Mit Bob Marley hörte die Weltmusik einst auf, Folklore zu sein. Sie wurde zur Emanzipationsbewegung der so genannten "Dritten Welt", deren Bewohner sich nicht länger bevormunden und ausbeuten lassen wollten: "Get up, stand up, stand up for you rights" lautete Bob Marleys Appell damals - dem viele junge Kollegen damals wie heute nur allzu gern folgten.

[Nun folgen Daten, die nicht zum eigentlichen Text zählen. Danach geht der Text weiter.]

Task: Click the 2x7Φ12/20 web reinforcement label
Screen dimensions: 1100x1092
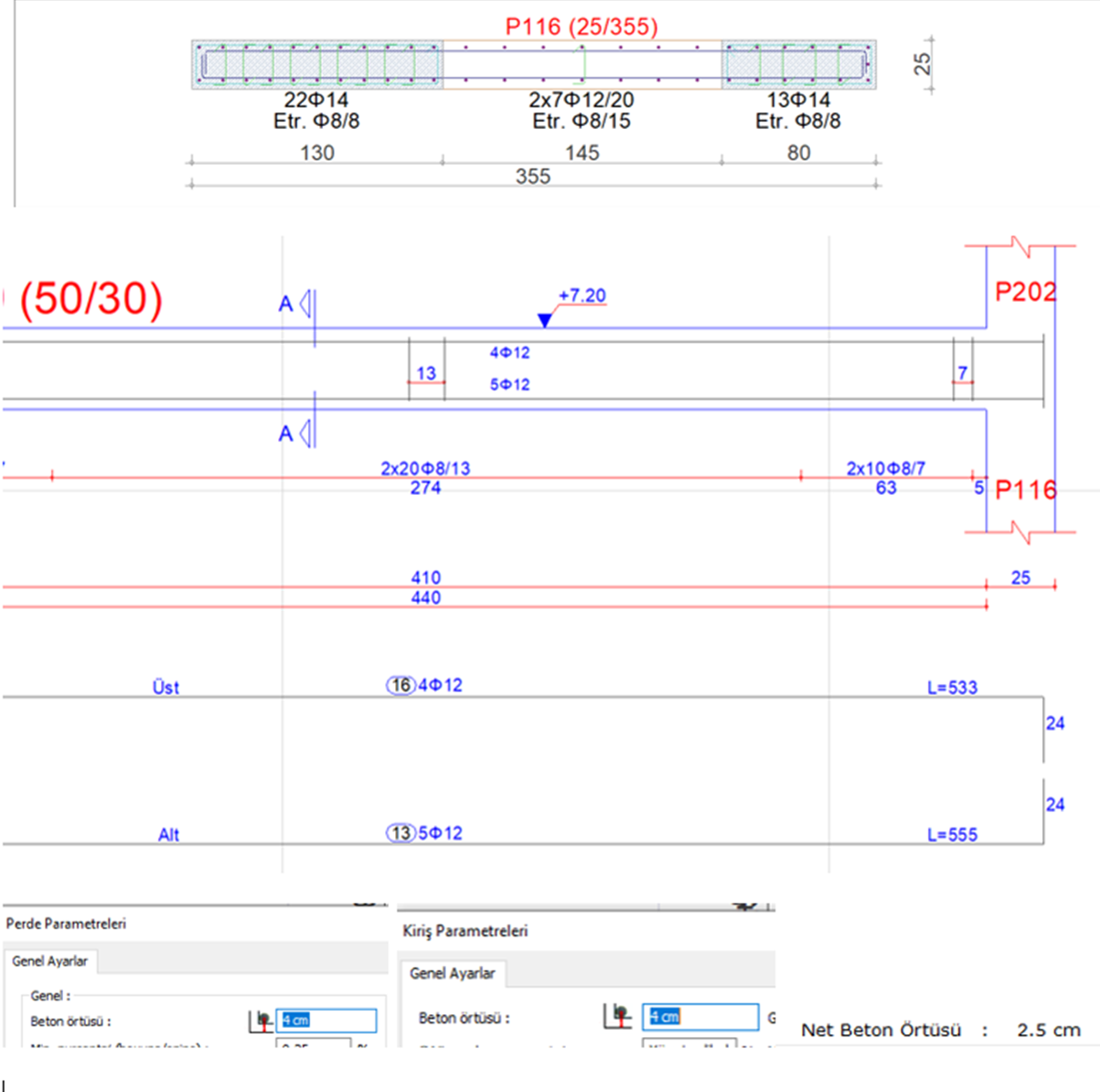Action: pyautogui.click(x=582, y=100)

Vor allem in Afrika - von dort kam einst auch der Reggae nach Jamaika - fand Bob Marley großen Widerhall, und sicherlich ist es auch seiner Pionierleistung zu verdanken, dass die Musikwelt sich inzwischen auch für Musiker öffnete, deren Karriere nicht in der Szene europäischer oder US-amerikanischer Metropolen begann - sondern wie im Fall von Youssou N'Dour in den Clubs von Dakar, Senegal.
Was Marley für den Reggae war, ist Youssou N'Dour für die Musik Westafrikas: Er ist ihr berühmtester Botschafter, und mit "Dakar-Kingston" zieht N'Dour nun den Hut vor seinem Idol: Mehr als ein Dutzend Songs spielte er für das Album ein, und zwar alle im pulsierenden Reggae-Rhythmus.
Den Anfang macht "Marley", die offenkundige Hommage: "Auf dem Markt spielte man seine Musik den ganzen Tag lang // Marley war ein junger Mann // Er zeigte der Welt den Weg zum Reggae // One love, No Woman, no cry ..."
Videolink: Youssou N'Dour "Marley" / youtube
Neue, aber auch einige ältere Songs enthält "Dakar-Kingston", die von einer auch für die Verhältnisse des groovenden Afrobeats ungewohnten Leichtigkeit durchzogen sind - doch darin sind sich Reggae und Afrobeat einig: Hinter der fröhlichen Fassade der Beats, des polyphonen Chorgesangs, der Percussions und der Bläser kommt manch sozialkritisches Wort zum Vorschein, und bei diesem Album auch der direkte Verweis: "Wake up, stand up Africa" ruft Youssou N'Dour in "Africa dream again", einem Schlüsselsong des Albums, mit dem er der Erwartungshaltung des Publikums als gewichtigster musikalischer Stimme seines Kontinents nachkommt.
Umso unverständlicher ist es, dass die FIFA den offiziellen Song der ersten auf dem afrikanischen Kontinent ausgetragenen Fußball-WM von der gebürtigen Kolumbianerin Shakira singen ließ - "This time for Africa" als Motto hätte nämlich bedeuten müssen, den Song in afrikanische Hände zu legen - zum Beispiel in die von Youssou N'Dour.